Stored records
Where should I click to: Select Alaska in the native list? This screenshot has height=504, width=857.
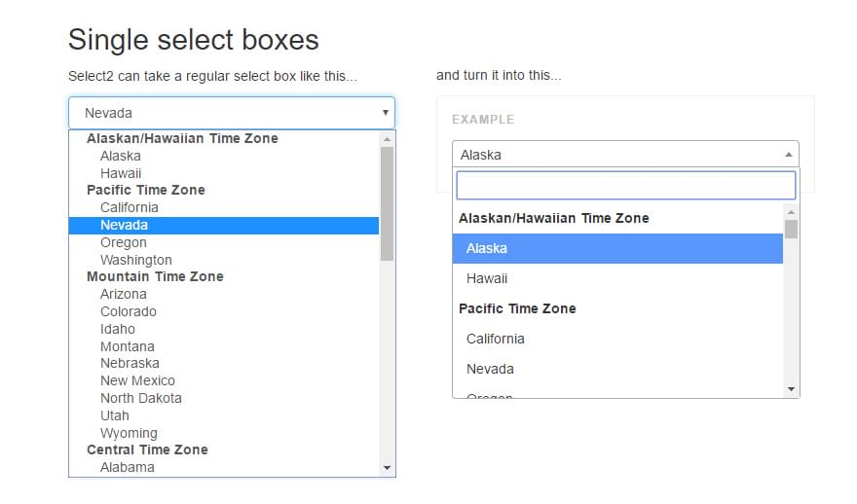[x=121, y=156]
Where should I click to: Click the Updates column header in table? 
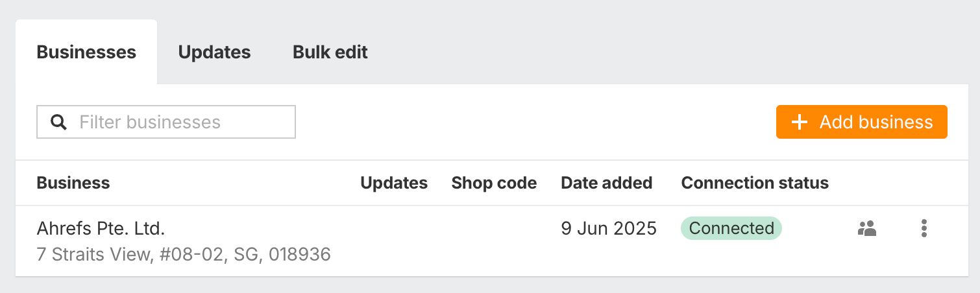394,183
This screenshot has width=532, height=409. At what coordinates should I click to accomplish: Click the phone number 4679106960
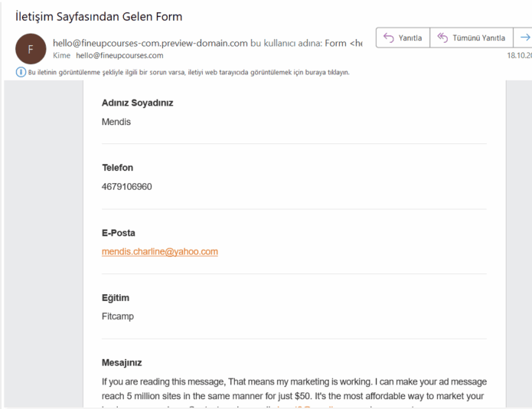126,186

--

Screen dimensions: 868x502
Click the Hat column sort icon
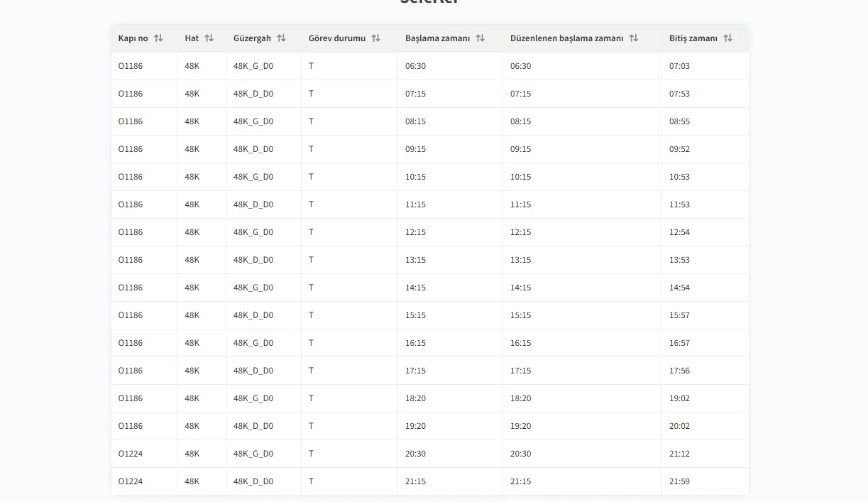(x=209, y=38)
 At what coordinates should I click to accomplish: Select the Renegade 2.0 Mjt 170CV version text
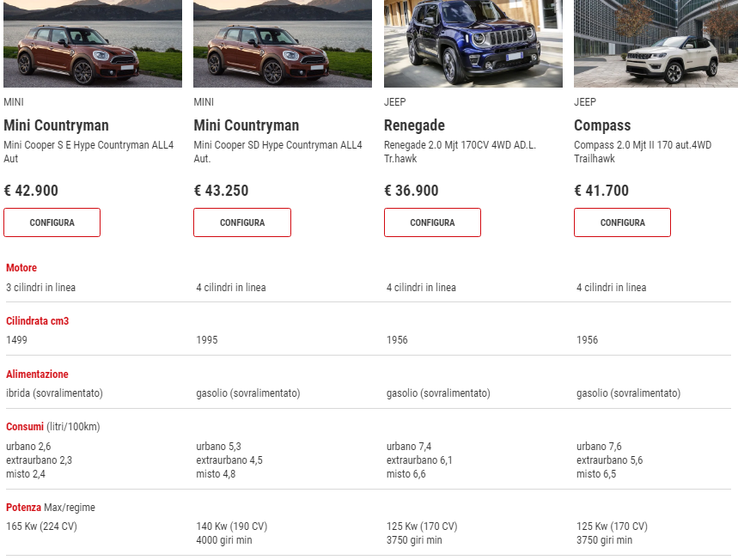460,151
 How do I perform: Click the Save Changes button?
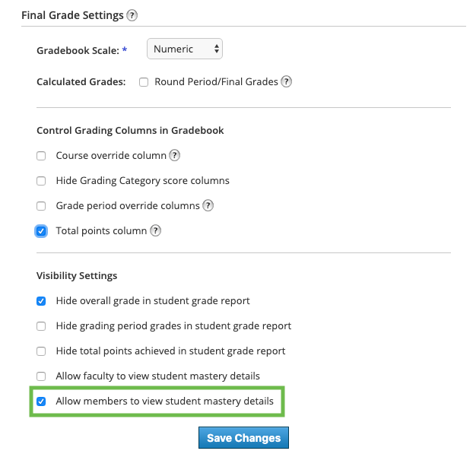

---

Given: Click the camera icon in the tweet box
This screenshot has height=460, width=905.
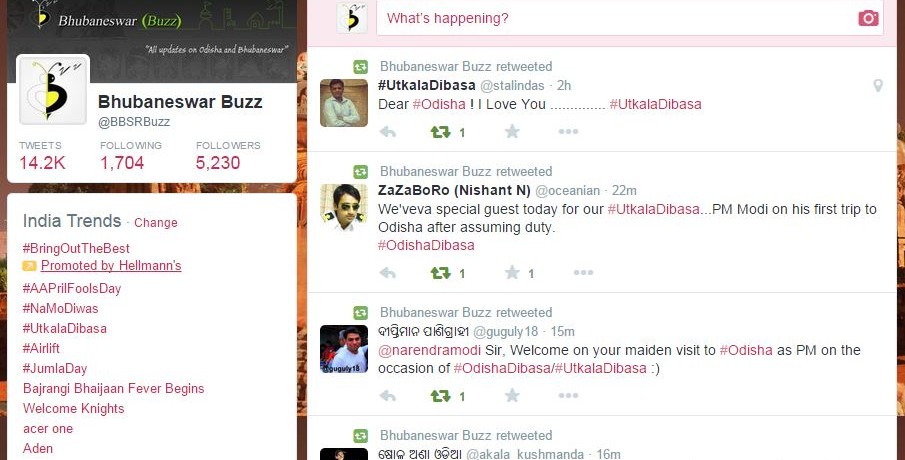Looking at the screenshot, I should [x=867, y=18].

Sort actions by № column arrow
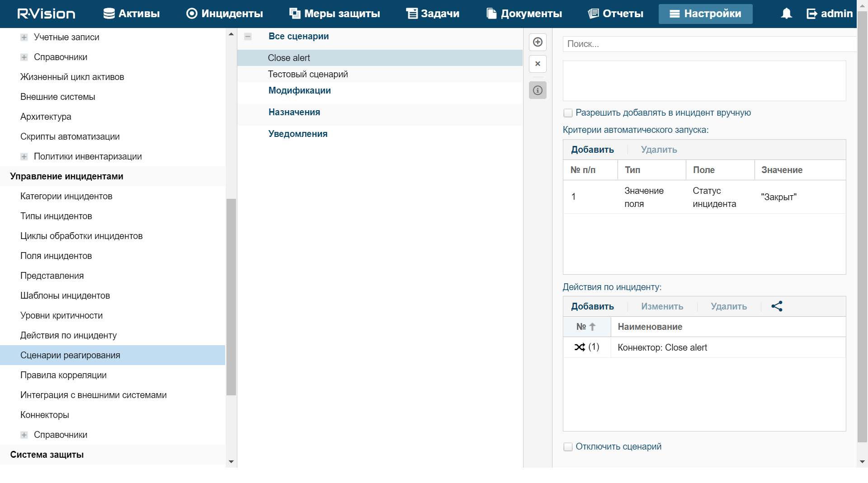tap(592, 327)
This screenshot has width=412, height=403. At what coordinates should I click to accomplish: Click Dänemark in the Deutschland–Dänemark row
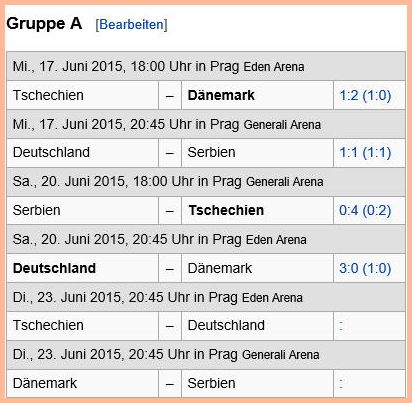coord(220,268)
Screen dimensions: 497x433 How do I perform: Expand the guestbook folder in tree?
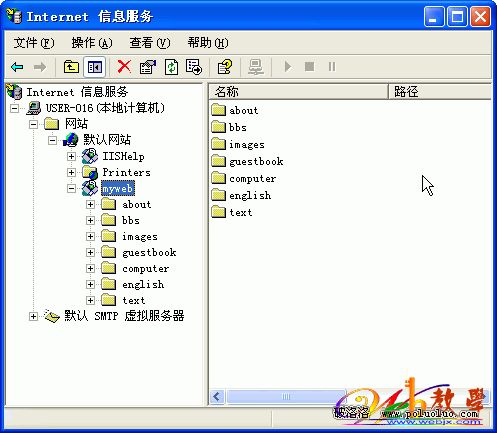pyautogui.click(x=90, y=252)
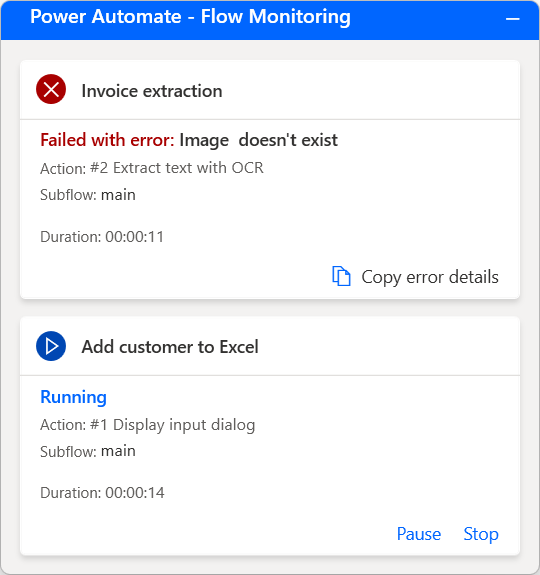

* WORK TASK
If a picture sits between the line containing "At what coordinates should I click to accomplish: Select" and the line containing "How do I perform: Click", leave it out, and return the lines of that range above exactly, both ends included.

* SOLUTION FOR THIS PROBLEM
 At what coordinates should I click to accomplish: Select the Renegade 2.0 Mjt 170CV version text
460,151
 How do I perform: Click the Save Changes button?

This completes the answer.